Task statement:
Nothing but an exact repeat of the entries below should appear in your answer.
** Data for this task follows **
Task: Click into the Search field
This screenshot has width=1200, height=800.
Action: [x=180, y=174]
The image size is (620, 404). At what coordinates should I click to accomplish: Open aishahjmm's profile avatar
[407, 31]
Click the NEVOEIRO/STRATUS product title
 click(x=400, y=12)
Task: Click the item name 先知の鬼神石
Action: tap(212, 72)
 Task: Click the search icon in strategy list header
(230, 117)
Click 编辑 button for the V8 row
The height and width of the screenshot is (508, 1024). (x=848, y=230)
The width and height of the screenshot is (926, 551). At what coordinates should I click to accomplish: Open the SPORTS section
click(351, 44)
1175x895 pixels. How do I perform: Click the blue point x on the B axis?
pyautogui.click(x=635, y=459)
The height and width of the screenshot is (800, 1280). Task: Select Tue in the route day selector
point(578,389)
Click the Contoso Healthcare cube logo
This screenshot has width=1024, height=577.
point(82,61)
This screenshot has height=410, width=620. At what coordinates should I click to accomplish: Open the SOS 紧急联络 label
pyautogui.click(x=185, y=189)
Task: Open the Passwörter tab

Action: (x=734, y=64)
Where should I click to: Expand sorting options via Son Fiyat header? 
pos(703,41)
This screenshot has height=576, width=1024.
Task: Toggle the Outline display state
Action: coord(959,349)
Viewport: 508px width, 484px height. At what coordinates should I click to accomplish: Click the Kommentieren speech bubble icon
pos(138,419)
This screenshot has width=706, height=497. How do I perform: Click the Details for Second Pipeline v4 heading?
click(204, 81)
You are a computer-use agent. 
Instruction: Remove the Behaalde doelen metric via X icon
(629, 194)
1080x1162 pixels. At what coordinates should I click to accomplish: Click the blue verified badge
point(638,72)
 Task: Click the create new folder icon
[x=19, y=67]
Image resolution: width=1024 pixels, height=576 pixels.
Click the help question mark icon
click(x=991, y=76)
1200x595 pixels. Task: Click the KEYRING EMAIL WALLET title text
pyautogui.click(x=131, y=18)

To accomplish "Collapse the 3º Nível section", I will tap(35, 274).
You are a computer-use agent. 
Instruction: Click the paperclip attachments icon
** End of Data for this task **
The answer:
Task: Click into the Search field
This screenshot has width=1200, height=800.
Action: [x=180, y=174]
The image size is (620, 404). At what coordinates should I click to accomplish: Open aishahjmm's profile avatar
[407, 31]
Click the NEVOEIRO/STRATUS product title
 click(x=400, y=12)
Task: Click the item name 先知の鬼神石
Action: tap(212, 72)
 Task: Click the search icon in strategy list header
(230, 117)
Click 编辑 button for the V8 row
The height and width of the screenshot is (508, 1024). (x=848, y=230)
The width and height of the screenshot is (926, 551). At what coordinates should I click to accomplish: Open the SPORTS section
click(351, 44)
1175x895 pixels. How do I perform: Click the blue point x on the B axis?
pyautogui.click(x=635, y=459)
The height and width of the screenshot is (800, 1280). Task: Select Tue in the route day selector
point(578,389)
Click the Contoso Healthcare cube logo
This screenshot has width=1024, height=577.
point(82,61)
This screenshot has height=410, width=620. At what coordinates should I click to accomplish: Open the SOS 紧急联络 label
pyautogui.click(x=185, y=189)
Task: Open the Passwörter tab

Action: (x=734, y=64)
Where should I click to: Expand sorting options via Son Fiyat header? 
pos(703,41)
This screenshot has height=576, width=1024.
Task: Toggle the Outline display state
Action: coord(959,349)
Viewport: 508px width, 484px height. At what coordinates should I click to accomplish: Click the Kommentieren speech bubble icon
pos(138,419)
This screenshot has width=706, height=497. How do I perform: Click the Details for Second Pipeline v4 heading?
click(204, 81)
You are a computer-use agent. 
Instruction: Remove the Behaalde doelen metric via X icon
(629, 194)
1080x1162 pixels. At what coordinates should I click to accomplish: Click the blue verified badge
point(638,72)
 Task: Click the create new folder icon
[x=19, y=67]
Image resolution: width=1024 pixels, height=576 pixels.
Click the help question mark icon
click(x=991, y=76)
1200x595 pixels. Task: Click the KEYRING EMAIL WALLET title text
pyautogui.click(x=131, y=18)

To accomplish "Collapse the 3º Nível section", I will tap(35, 274).
You are a computer-use agent. 
Instruction: Click the paperclip attachments icon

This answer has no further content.